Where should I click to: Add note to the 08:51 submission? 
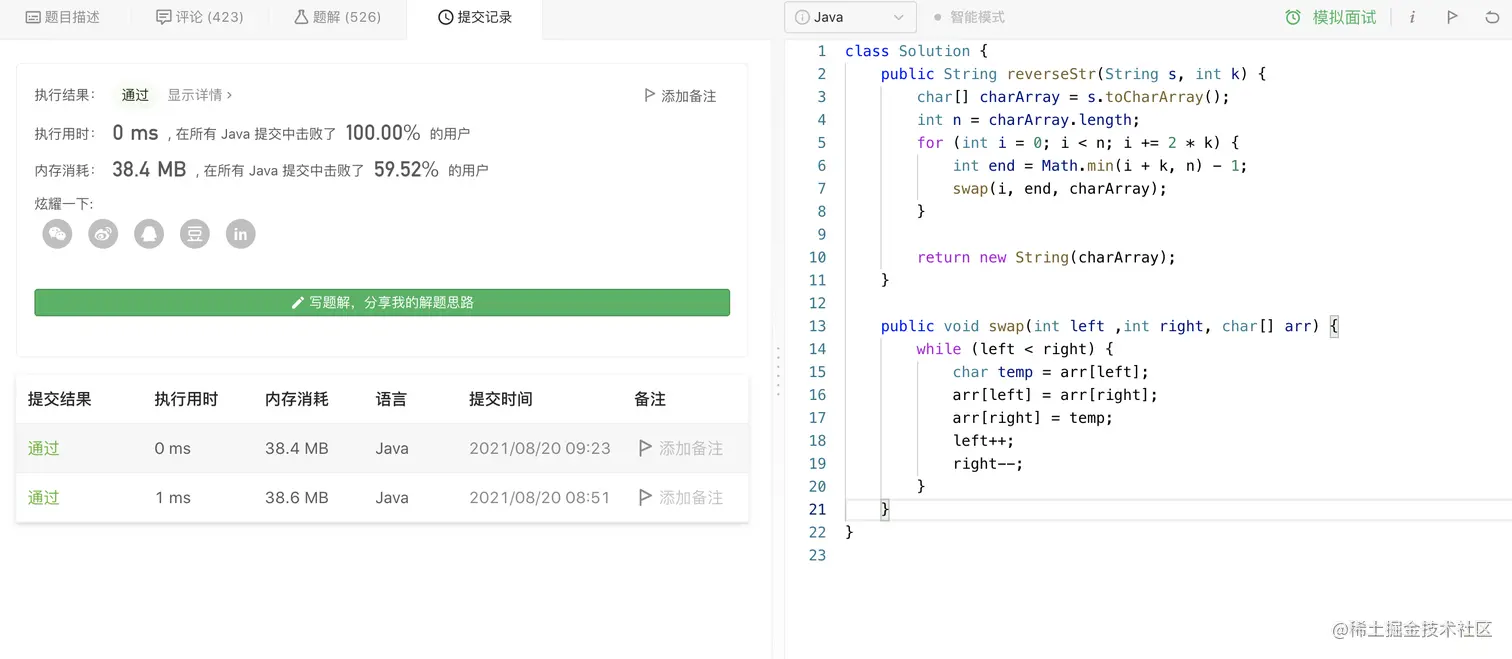pos(681,497)
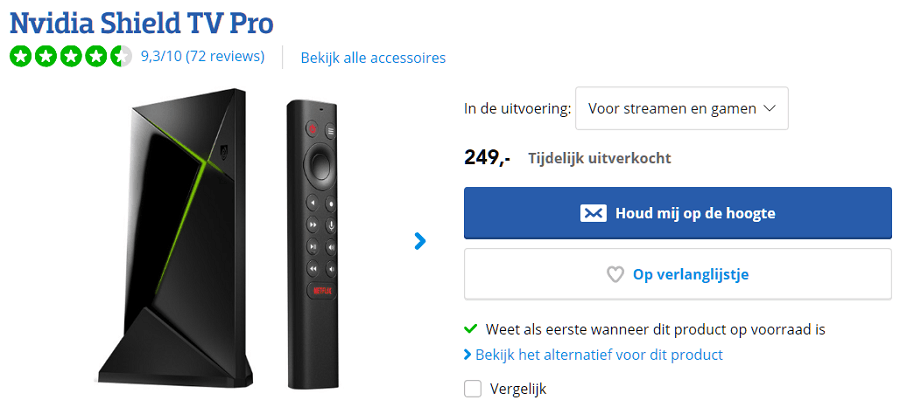
Task: Click the Netflix button on the remote
Action: [x=321, y=292]
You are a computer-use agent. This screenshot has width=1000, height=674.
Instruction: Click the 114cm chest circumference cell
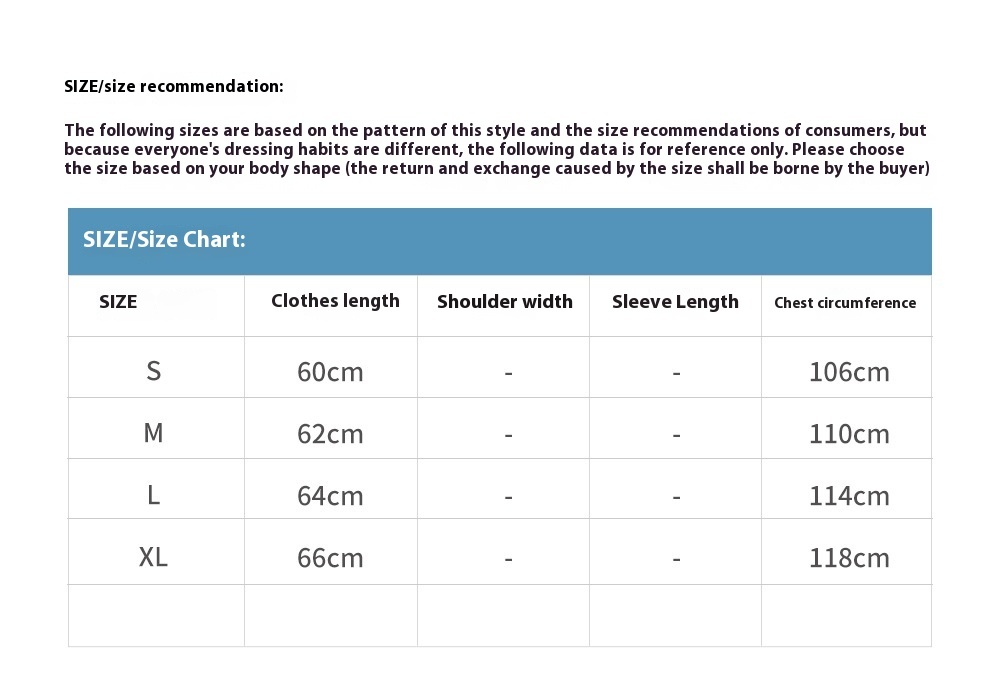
____________________
— WHAT YOU NEED TO DO —
Leaving the pictures out, output the material exactly as it appears.

— RESULT —
Where should I click to: Add note to the 08:51 submission? 
pos(681,497)
Task: Click the Netflix button on the remote
Action: [x=321, y=292]
You are a computer-use agent. This screenshot has width=1000, height=674.
Instruction: Click the 114cm chest circumference cell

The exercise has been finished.